What this task involves: Give back every entry exactly as it is written, but not the pictures.
☆ ☆ ☆ ☆
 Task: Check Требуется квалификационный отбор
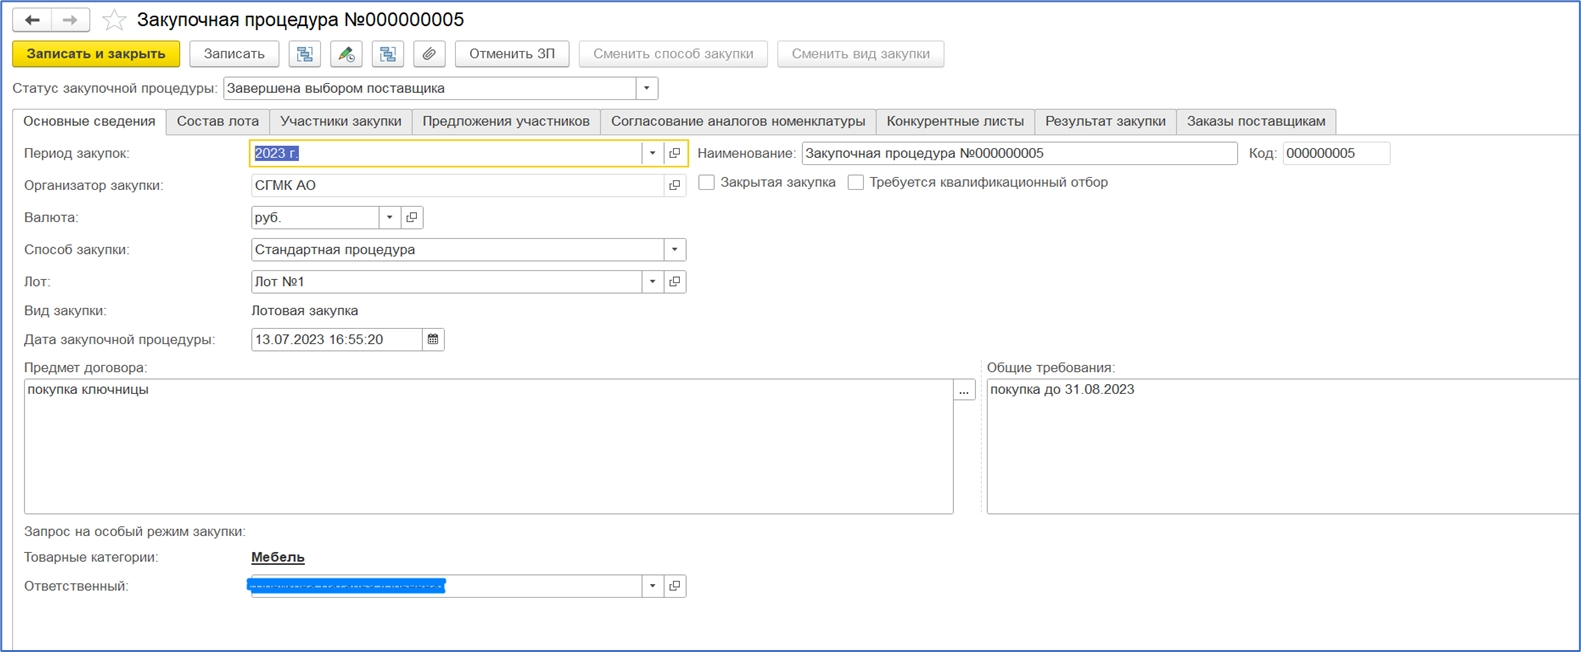[x=856, y=183]
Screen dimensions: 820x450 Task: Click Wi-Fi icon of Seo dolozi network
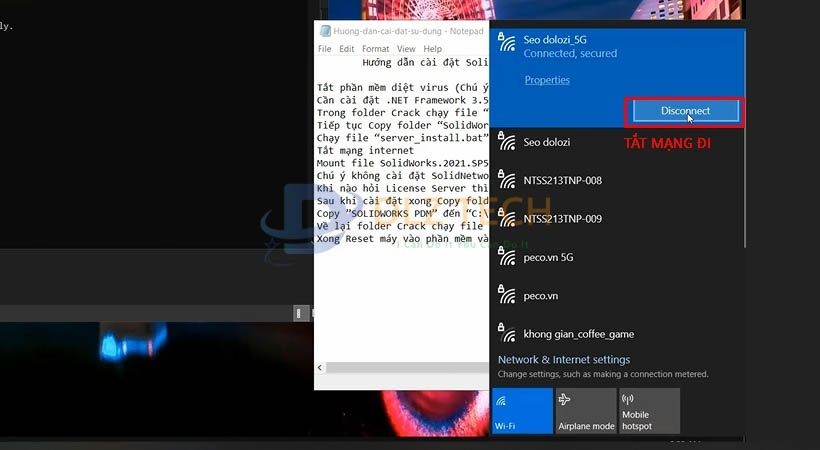coord(507,143)
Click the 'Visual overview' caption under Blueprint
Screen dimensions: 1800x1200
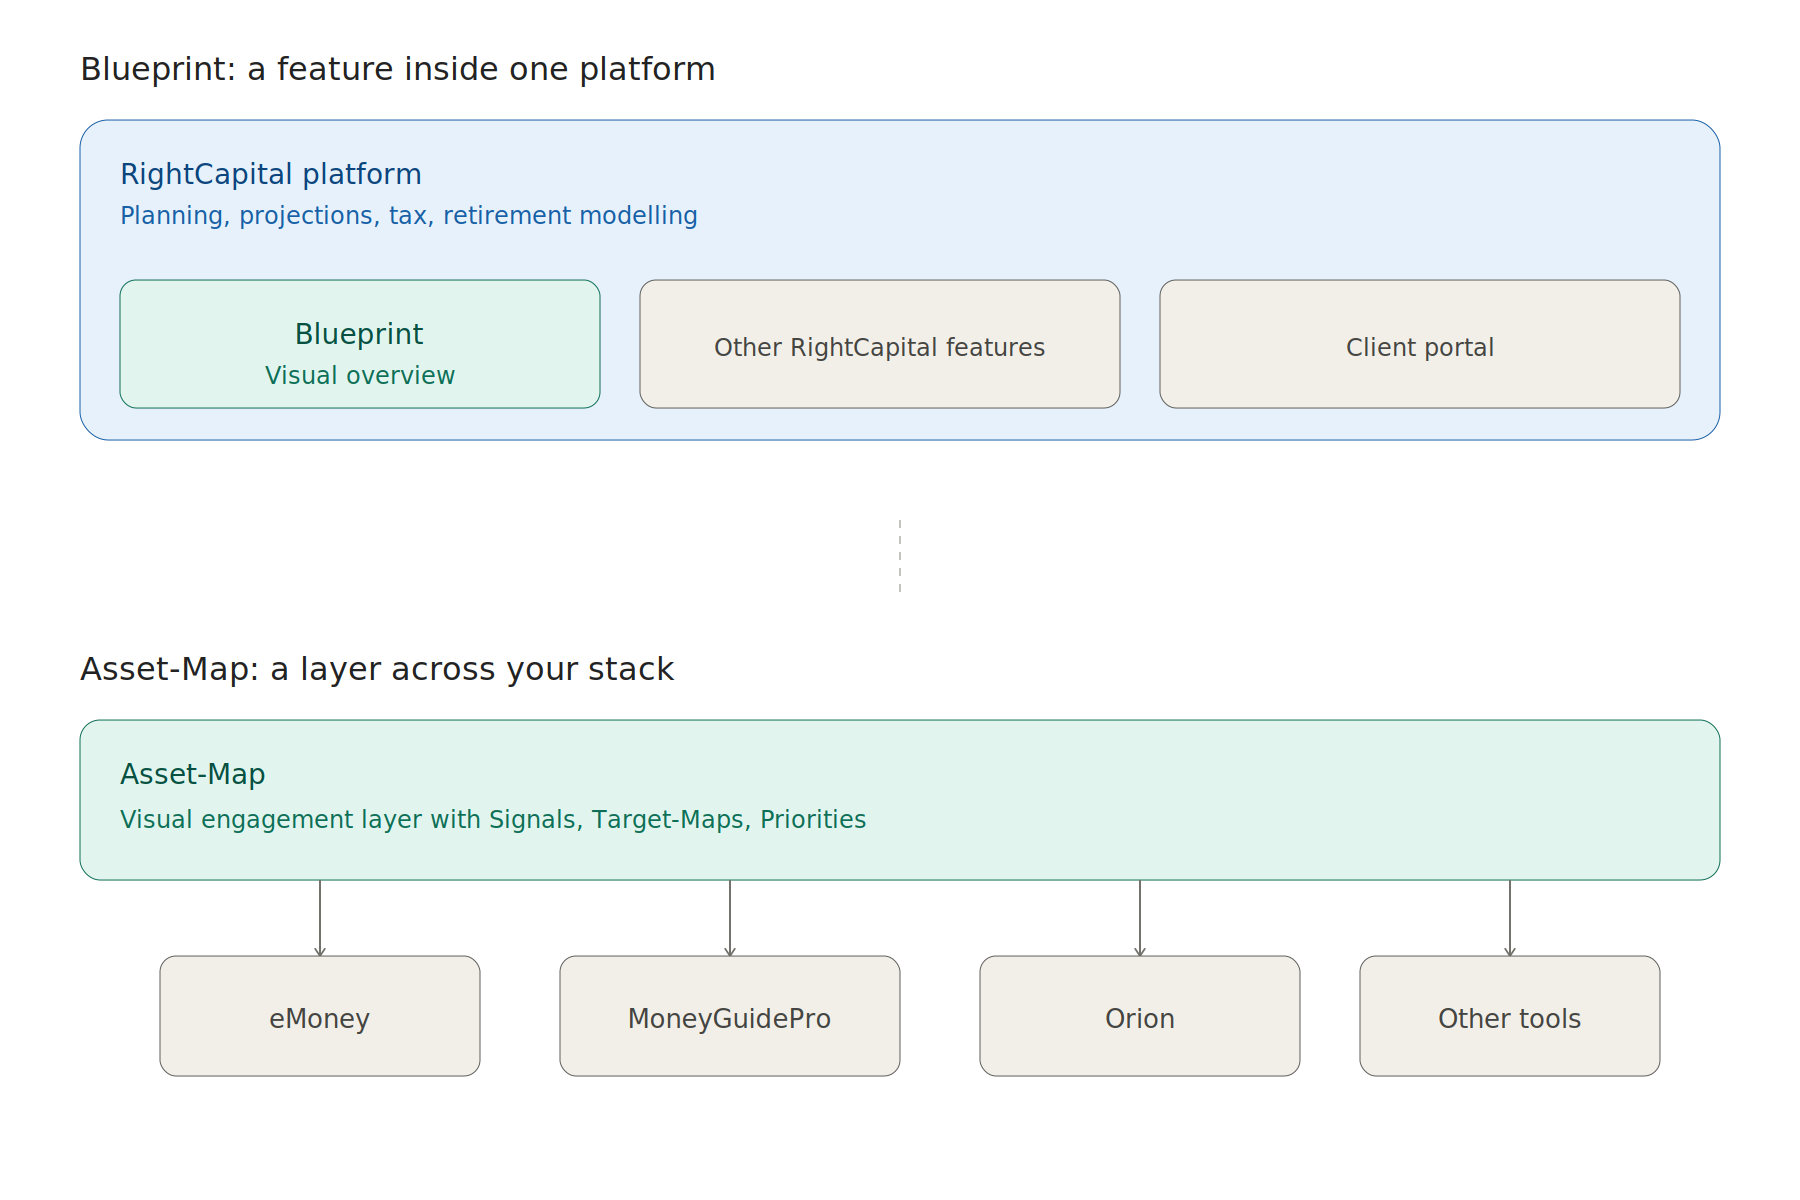tap(359, 376)
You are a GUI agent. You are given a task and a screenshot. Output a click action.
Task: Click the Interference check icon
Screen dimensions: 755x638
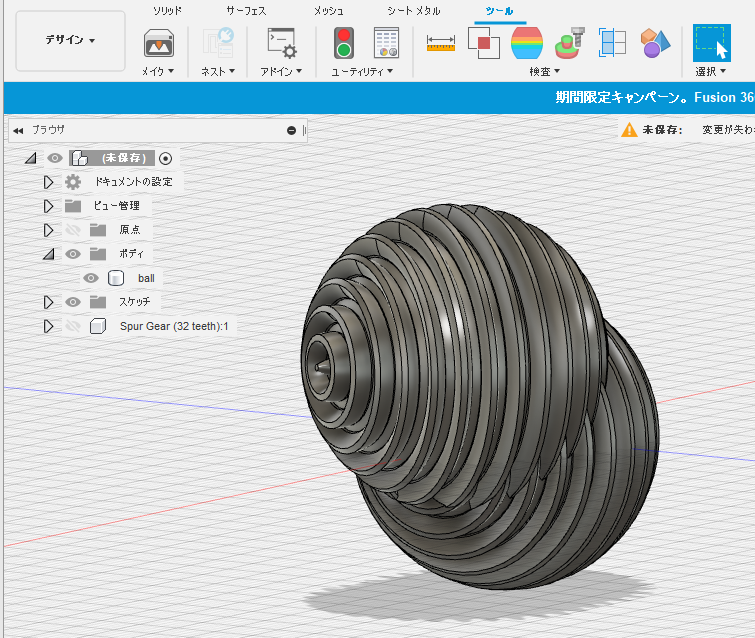pos(483,43)
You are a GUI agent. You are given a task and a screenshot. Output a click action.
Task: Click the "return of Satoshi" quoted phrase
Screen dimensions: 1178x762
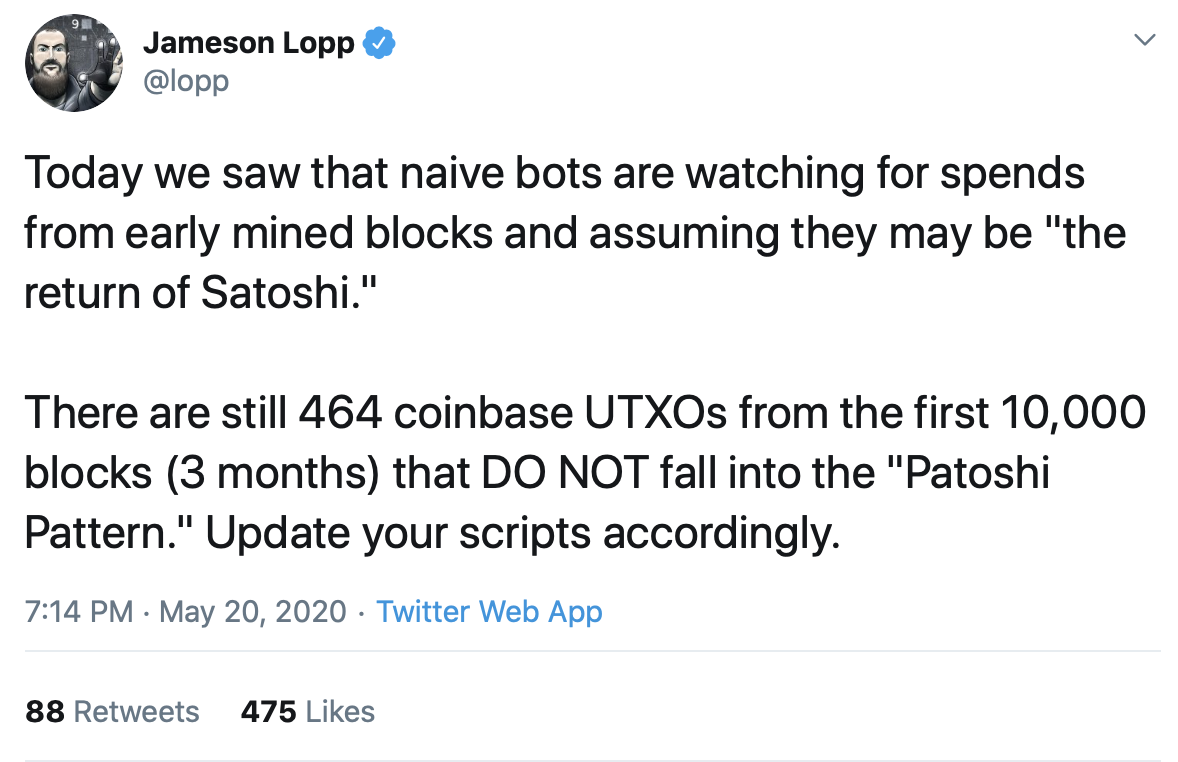point(200,293)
☆ ☆ ☆ ☆
Written response:
 Task: Check Требуется квалификационный отбор
[x=856, y=183]
Screen dimensions: 820x450 Task: Click Wi-Fi icon of Seo dolozi network
coord(507,143)
Click the 'Visual overview' caption under Blueprint
Screen dimensions: 1800x1200
tap(359, 376)
You are a GUI agent. You are given a task and a screenshot. Output a click action.
Task: Click the Interference check icon
Screen dimensions: 755x638
pos(483,43)
You are a GUI agent. You are given a task and a screenshot. Output a click action.
Task: Click the "return of Satoshi" quoted phrase
Screen dimensions: 1178x762
point(200,293)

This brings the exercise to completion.